If you ever played the video game Duke Nukem, you might remember his signature catchphrase, “I’ve got balls of steel.” This use of balls features widely in the English lexicon, as in:
- big balls
- break my balls
- have (someone) by the balls
So it’s understandable that when you encounter a phrase or idiom with “balls” in it, the cojones are a go-to cognate. But that can lead one astray. Take, for example, “balls to the wall,” meaning to be racing flat-out. This comes to us from aviation, where the throttles are topped with knobs and are pushed fully forward for maximum power.
In a similar case, the phrase “going balls-out” refers to a type of mechanical governor that works like a centrifuge, with two arms ending in steel balls.
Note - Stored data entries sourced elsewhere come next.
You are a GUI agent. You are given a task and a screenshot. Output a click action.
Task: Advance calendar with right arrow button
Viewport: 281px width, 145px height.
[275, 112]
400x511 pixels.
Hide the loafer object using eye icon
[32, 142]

At maximum speed, the balls swing fully outward and act as a brake to prevent an engine from overheating. But you can see why most people would associate it with free-balling. [h/t @WillotheGlen]
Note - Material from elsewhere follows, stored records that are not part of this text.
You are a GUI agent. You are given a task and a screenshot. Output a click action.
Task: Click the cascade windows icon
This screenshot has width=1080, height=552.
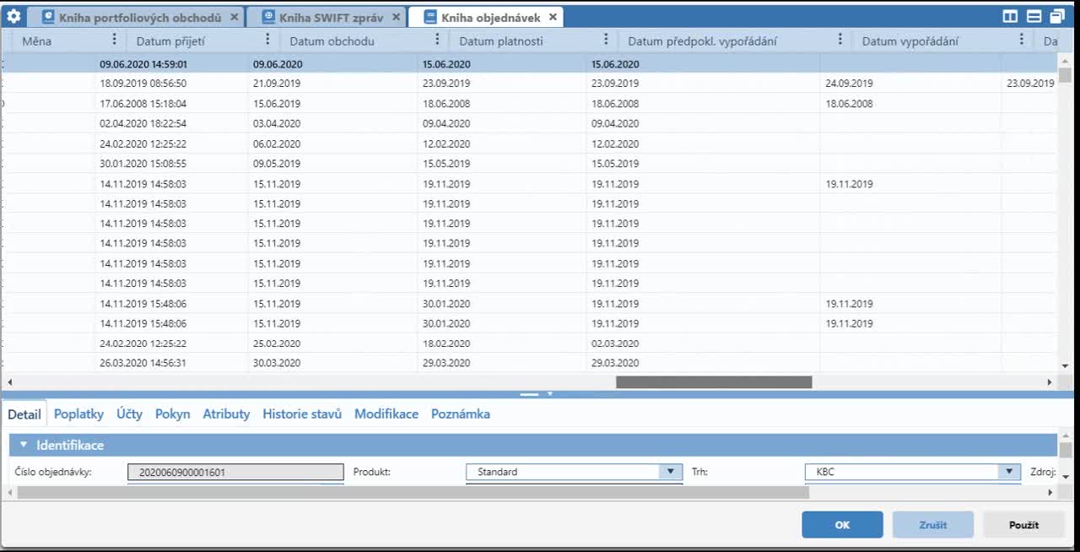point(1057,17)
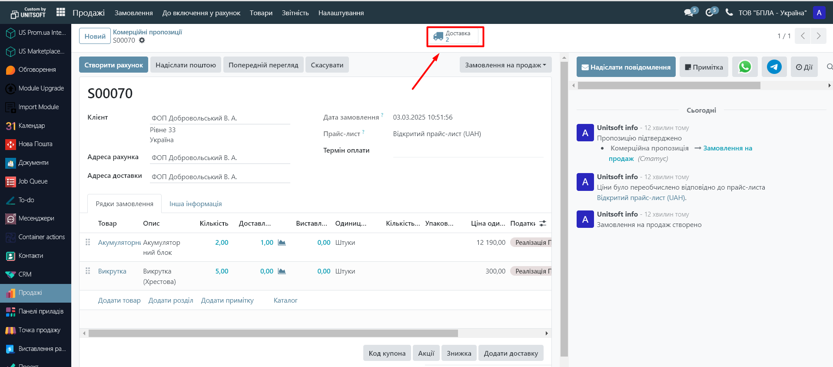Toggle optional columns settings in order table
Image resolution: width=833 pixels, height=367 pixels.
click(x=543, y=224)
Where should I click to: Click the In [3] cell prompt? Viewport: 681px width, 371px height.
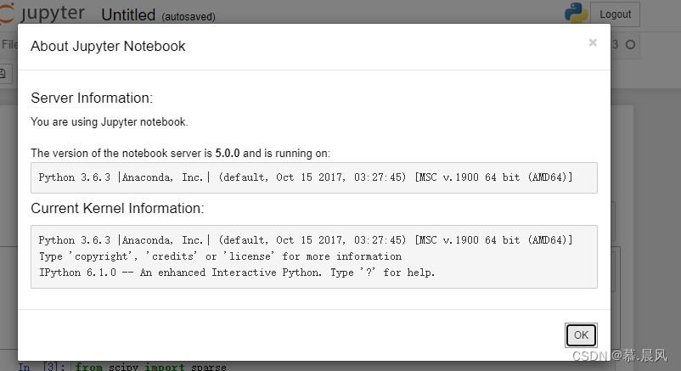click(x=36, y=367)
Nautical etymologies are frequently suspect, and a classic case is “freeze the balls off a brass monkey.” You’ll commonly encounter an explanation that goes along these lines: A “monkey” was a metallic frame on the deck of a warship that held a pyramidal stack of cannonballs. In freezing weather, the brass frame would contract and squeeze the lowest balls in the stack, causing the pile to fall down.
As the guys on Car Talk would say, this is bo-oh-oh-oh-gus.
First, the OED has no record of the term “monkey” or “brass monkey” used this way. Second, we know that warships didn’t store cannonballs on the deck, but kept them below out of the elements in racks, more akin to how balls are stored in bowling alleys. And third, a pyramid of cannonballs on the rolling deck of a wooden ship is a laughably bad idea.
In literature, in the period circa 1850–1930, we find examples of “blow the nose off a brass monkey,” “shave the whiskers off a brass monkey,” “freeze the tail off a brass monkey,” and Thomas Wolfe wrote “It would freeze the balls off a brass monkey — that’s how cold it gets.” It’s looking pretty solid that we’re talking testicles here.
But what’s the “brass” thing about? Michael Quinion of World Wide Words tracks it down to the carving of the three wise monkeys at the Tōshō-gū shrine in Nikkō. In Japan, this is something like the Mona Lisa. Throngs of tourists swarm to see it year ’round. And, similarly, if you make the trek, you’ll be disappointed to discover the carving’s about the size of a toaster oven.
However, it’s a staple at souvenir shops, and the thinking here is that sailors and travelers came back with brass versions that are still popular today. This, then, is a case of a somewhat rude expression given a polite etymology. And that leads us to the title of this entry.
Just as the word “belly” used to be considered vulgar, so too was the word “guts.” In the early 1900s, as an acceptable euphemism for “gutsy play,” a football coach named John Wilce came up with “intestinal fortitude.” Later, Jay Hanna “Dizzy” Dean, who was notorious for verbal gaffes and malapropisms, in a broadcast said “I’ll tell ya’ why Eddie Lopat gets ’em out. It ain’t his natural stuff, he couldn’t break a wind-er pane, but he’s got testicle fortitude.” Sort of like the Yogi Berra of his day.
Anyway, it’s always funny to see someone get one in the yarbles.